Massing of proposed redevelopment of Apex building.
Since plans were revealed earlier this year, the proposed redevelopment of one of downtown Bethesda’s most central buildings has become both more refined and more abstract.
The Apex building at 7272 Wisconsin Avenue (map) will be demolished to make way for two new buildings: a 250-foot tall, 350,000 square-foot office development with ground-floor retail, and a bi-tower residential building with 400-450 apartments atop ground-floor retail. All of this new development will sit atop an underground parking garage and a station stop for the Purple Line, Maryland’s new east-west light rail connection.
The 450 residential units will be a mix of studios to three bedrooms, and 12.5 percent of the units will be moderately-priced dwellings as per county requirements. A retail-lined public central plaza will face Wisconsin Avenue, with a return of the Regal Cinema movie theater to the site — in a slightly smaller space — and restaurants or cafes with outdoor seating. There will also be smaller private courtyards between the buildings for the residents and employees.
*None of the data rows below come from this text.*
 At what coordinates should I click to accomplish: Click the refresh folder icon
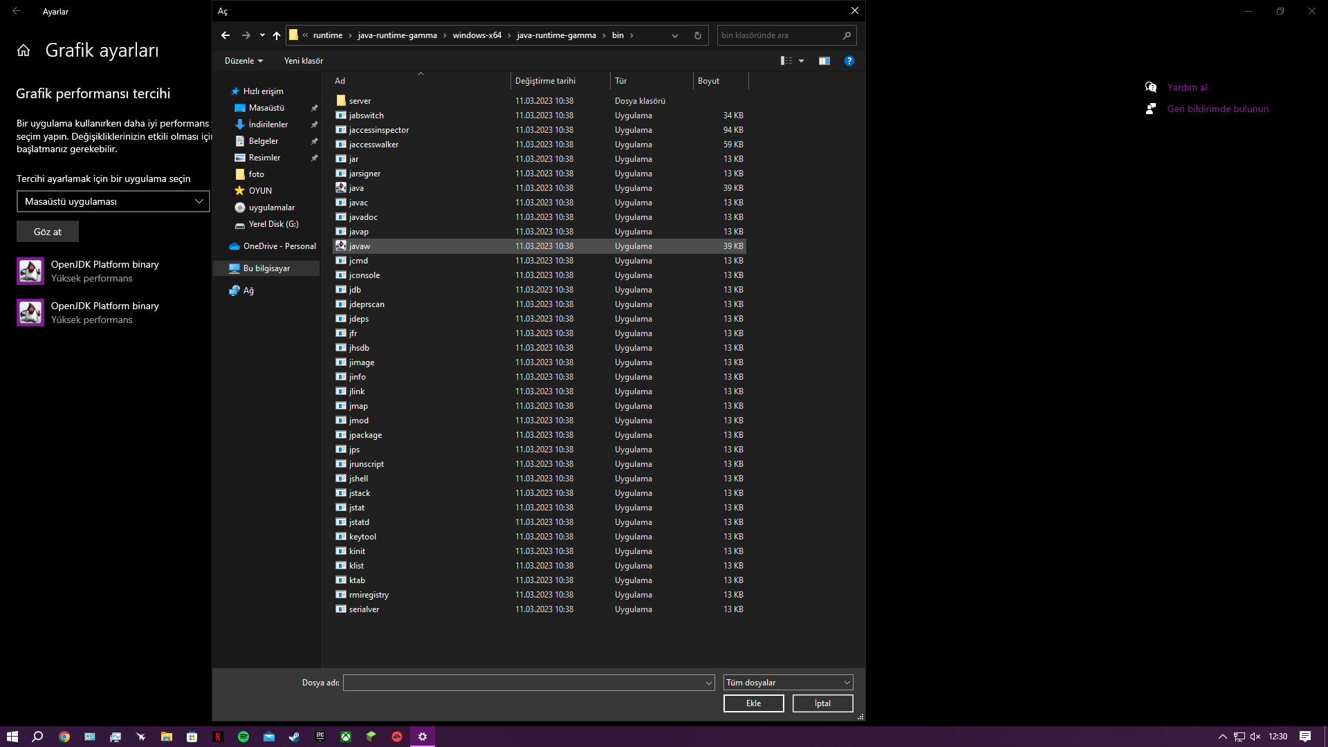click(x=697, y=35)
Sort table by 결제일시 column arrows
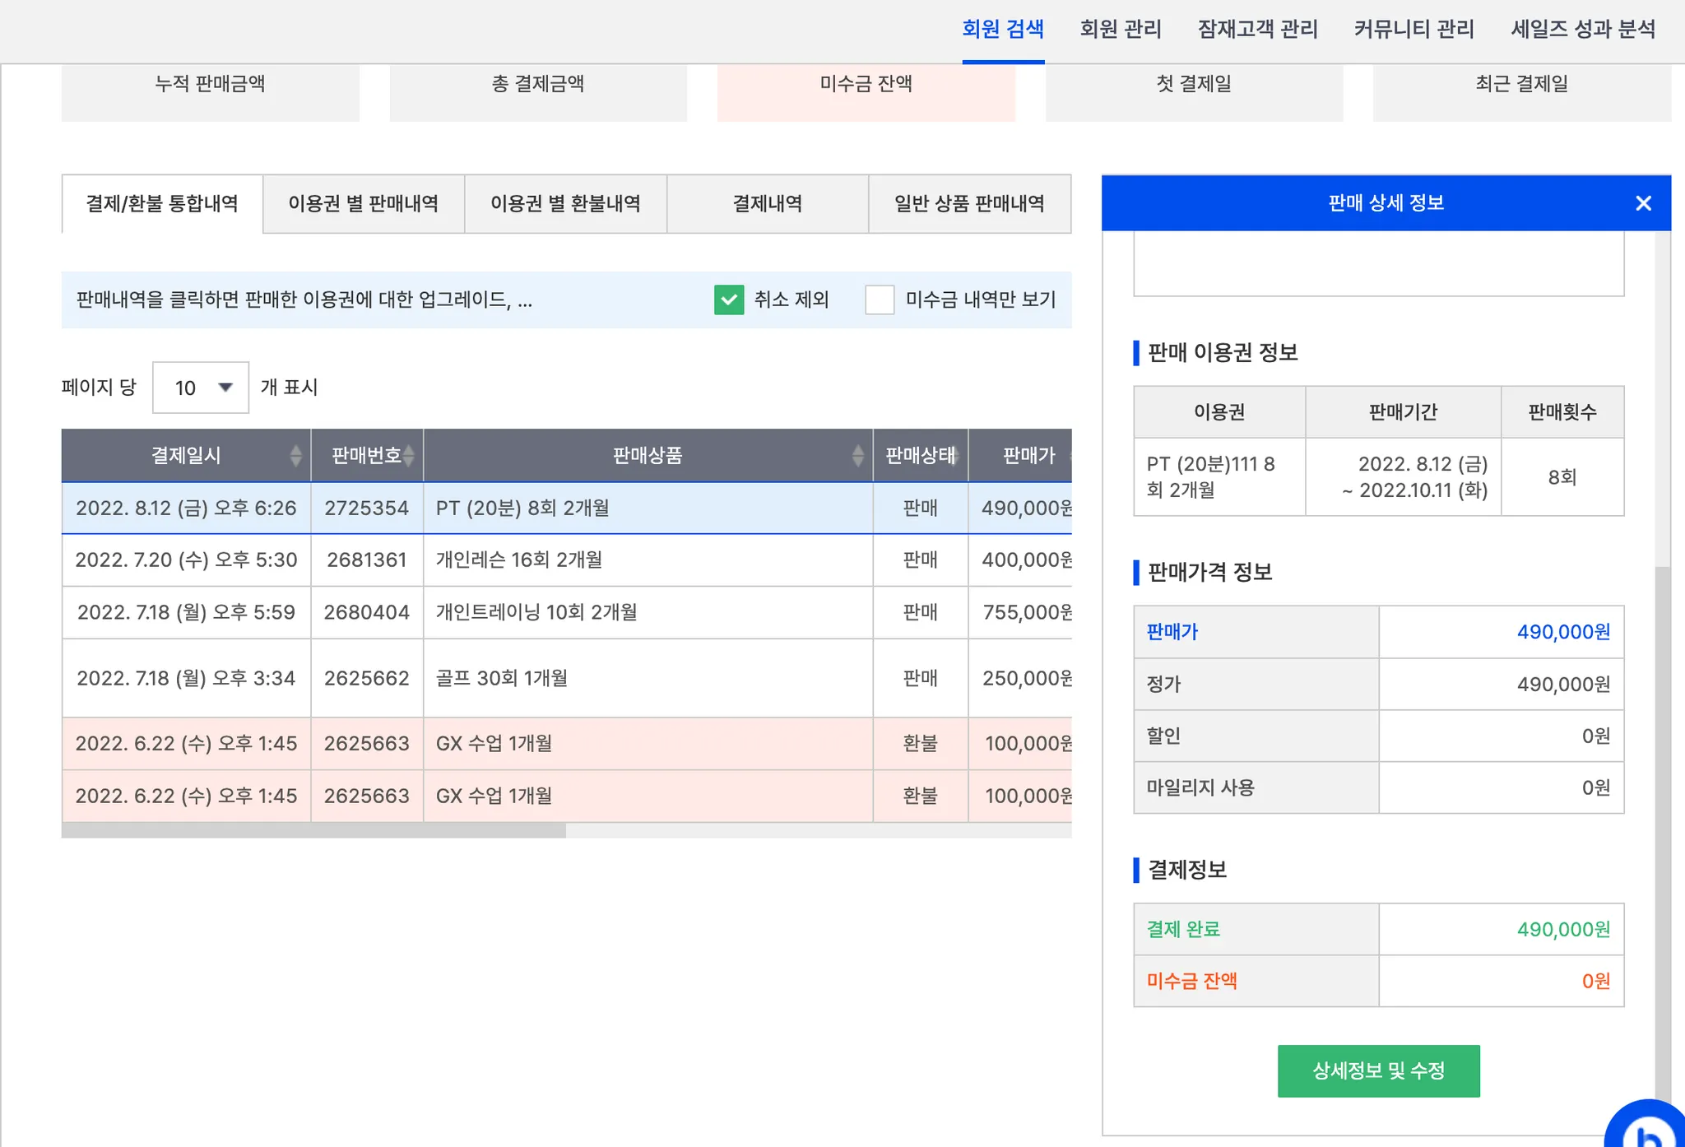The width and height of the screenshot is (1685, 1147). 295,455
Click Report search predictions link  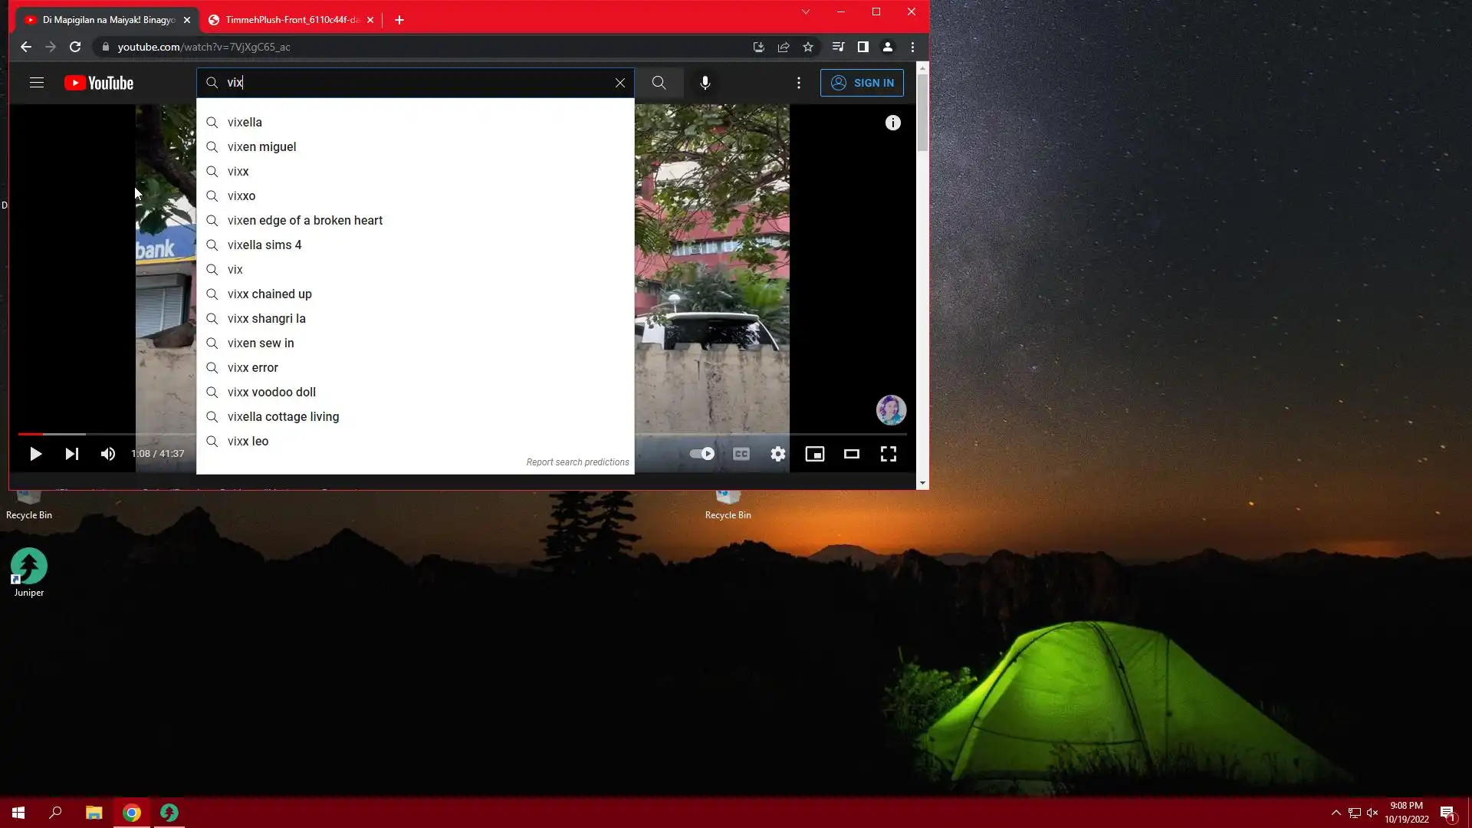577,462

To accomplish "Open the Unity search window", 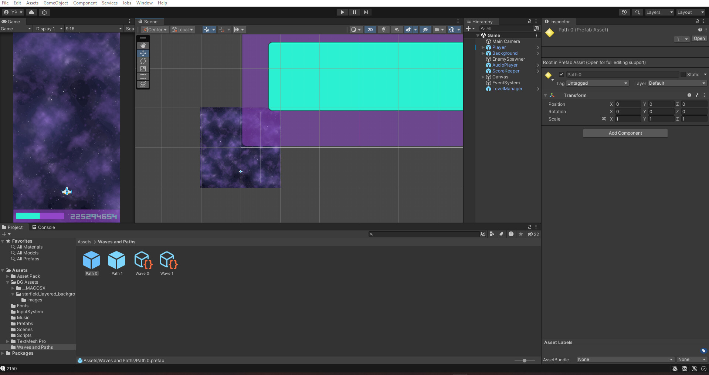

An aerial site plan for the development
The new construction will be set back such that the sidewalks along Wisconsin Avenue are widened. A 10-12 foot-wide staircase will lead from the Elm Street plaza to the soon-to-be-redeveloped Woodmont Plaza. Elevators will also go from Elm Street down to the Red Line platforms at Bethesda Metro station, and the Capital Crescent Trail will be rerouted to an underground tunnel adjacent to the Purple Line tracks.
The development team led by Carr Properties and architect Shalom Baranes plans to file their plans with the Montgomery County Planning Board soon in hopes of getting approval by the end of the year. If that happens, the Apex building will be demolished by next spring and work will begin to complete the lower levels of the site, delivering roughly 800 parking spaces and a loading berth atop the Purple Line platform to the Maryland Transit Authority (MTA) by fall 2018.
At that point, MTA will be able to lay the light rail tracks through the station and begin work on the mixed-use portion of the site, ideally completing construction within 2-3 years.
Although no final determinations on the building’s design and materials have been made, do not expect to see another brick masonry construction at the site. The varying grade of the site will make the buildings appear to be different heights, and the office building will be stepped back atop the ground floor and again at the topmost articulation.
The 250-foot building height was mandated by the 2014 Purple Line Sector plan after the site’s previous owner lobbied to have the Apex building up-zoned. The current development team is hoping that the Montgomery County Council will approve a 290-foot maximum height for the site, which would allow them to make the towers taller, narrower, and more varied in size.